Please copy out the records below, switching each "Locate an element" to "Find an element" and leaving everything else as it is.

◇ ◇ ◇ ◇

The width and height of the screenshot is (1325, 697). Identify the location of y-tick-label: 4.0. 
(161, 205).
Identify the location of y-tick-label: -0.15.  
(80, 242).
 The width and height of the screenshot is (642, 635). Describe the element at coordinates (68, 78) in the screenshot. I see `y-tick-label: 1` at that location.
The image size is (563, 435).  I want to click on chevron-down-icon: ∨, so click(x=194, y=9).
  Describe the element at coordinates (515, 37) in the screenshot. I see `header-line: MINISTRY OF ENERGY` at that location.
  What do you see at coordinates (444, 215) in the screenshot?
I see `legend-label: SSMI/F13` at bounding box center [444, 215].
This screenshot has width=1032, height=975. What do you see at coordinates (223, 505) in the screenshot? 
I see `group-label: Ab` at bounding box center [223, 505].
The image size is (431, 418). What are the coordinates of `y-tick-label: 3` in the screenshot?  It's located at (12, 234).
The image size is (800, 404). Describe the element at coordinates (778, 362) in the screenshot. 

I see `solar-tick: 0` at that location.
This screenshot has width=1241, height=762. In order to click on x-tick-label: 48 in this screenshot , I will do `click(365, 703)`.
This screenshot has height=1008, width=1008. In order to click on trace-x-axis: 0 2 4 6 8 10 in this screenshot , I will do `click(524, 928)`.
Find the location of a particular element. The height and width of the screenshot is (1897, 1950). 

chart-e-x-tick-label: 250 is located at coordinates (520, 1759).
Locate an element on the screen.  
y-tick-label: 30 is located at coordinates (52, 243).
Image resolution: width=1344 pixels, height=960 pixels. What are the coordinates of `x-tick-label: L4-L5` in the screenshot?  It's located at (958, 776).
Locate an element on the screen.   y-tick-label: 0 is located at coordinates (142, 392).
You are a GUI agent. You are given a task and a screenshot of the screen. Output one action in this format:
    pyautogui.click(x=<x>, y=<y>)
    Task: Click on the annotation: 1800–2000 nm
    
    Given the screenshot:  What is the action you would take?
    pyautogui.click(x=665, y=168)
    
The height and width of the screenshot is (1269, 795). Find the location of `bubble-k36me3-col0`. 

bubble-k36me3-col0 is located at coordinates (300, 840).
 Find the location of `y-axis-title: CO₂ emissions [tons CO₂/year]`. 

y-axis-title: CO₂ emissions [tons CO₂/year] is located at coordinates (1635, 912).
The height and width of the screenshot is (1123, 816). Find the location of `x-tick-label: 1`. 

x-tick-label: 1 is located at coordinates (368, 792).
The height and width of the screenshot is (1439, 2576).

◇ ◇ ◇ ◇

**Answer space:**
The width and height of the screenshot is (1325, 697). Identify the location of y-tick-label: 4.0. 
(161, 205).
Identify the location of y-tick-label: -0.15.  
(80, 242).
 The width and height of the screenshot is (642, 635). Describe the element at coordinates (68, 78) in the screenshot. I see `y-tick-label: 1` at that location.
The image size is (563, 435).  I want to click on chevron-down-icon: ∨, so click(x=194, y=9).
  Describe the element at coordinates (515, 37) in the screenshot. I see `header-line: MINISTRY OF ENERGY` at that location.
  What do you see at coordinates (444, 215) in the screenshot?
I see `legend-label: SSMI/F13` at bounding box center [444, 215].
This screenshot has width=1032, height=975. What do you see at coordinates (223, 505) in the screenshot? 
I see `group-label: Ab` at bounding box center [223, 505].
The image size is (431, 418). What are the coordinates of `y-tick-label: 3` in the screenshot?  It's located at (12, 234).
The image size is (800, 404). Describe the element at coordinates (778, 362) in the screenshot. 

I see `solar-tick: 0` at that location.
This screenshot has width=1241, height=762. In order to click on x-tick-label: 48 in this screenshot , I will do `click(365, 703)`.
This screenshot has height=1008, width=1008. In order to click on trace-x-axis: 0 2 4 6 8 10 in this screenshot , I will do `click(524, 928)`.
Find the location of a particular element. The height and width of the screenshot is (1897, 1950). 

chart-e-x-tick-label: 250 is located at coordinates (520, 1759).
Find an element on the screen.  
y-tick-label: 30 is located at coordinates (52, 243).
Image resolution: width=1344 pixels, height=960 pixels. What are the coordinates of `x-tick-label: L4-L5` in the screenshot?  It's located at (958, 776).
Find an element on the screen.   y-tick-label: 0 is located at coordinates (142, 392).
You are a GUI agent. You are given a task and a screenshot of the screen. Output one action in this format:
    pyautogui.click(x=<x>, y=<y>)
    Task: Click on the annotation: 1800–2000 nm
    
    Given the screenshot:  What is the action you would take?
    pyautogui.click(x=665, y=168)
    
The height and width of the screenshot is (1269, 795). Find the location of `bubble-k36me3-col0`. 

bubble-k36me3-col0 is located at coordinates (300, 840).
 Find the location of `y-axis-title: CO₂ emissions [tons CO₂/year]`. 

y-axis-title: CO₂ emissions [tons CO₂/year] is located at coordinates (1635, 912).
The height and width of the screenshot is (1123, 816). Find the location of `x-tick-label: 1`. 

x-tick-label: 1 is located at coordinates (368, 792).
The height and width of the screenshot is (1439, 2576).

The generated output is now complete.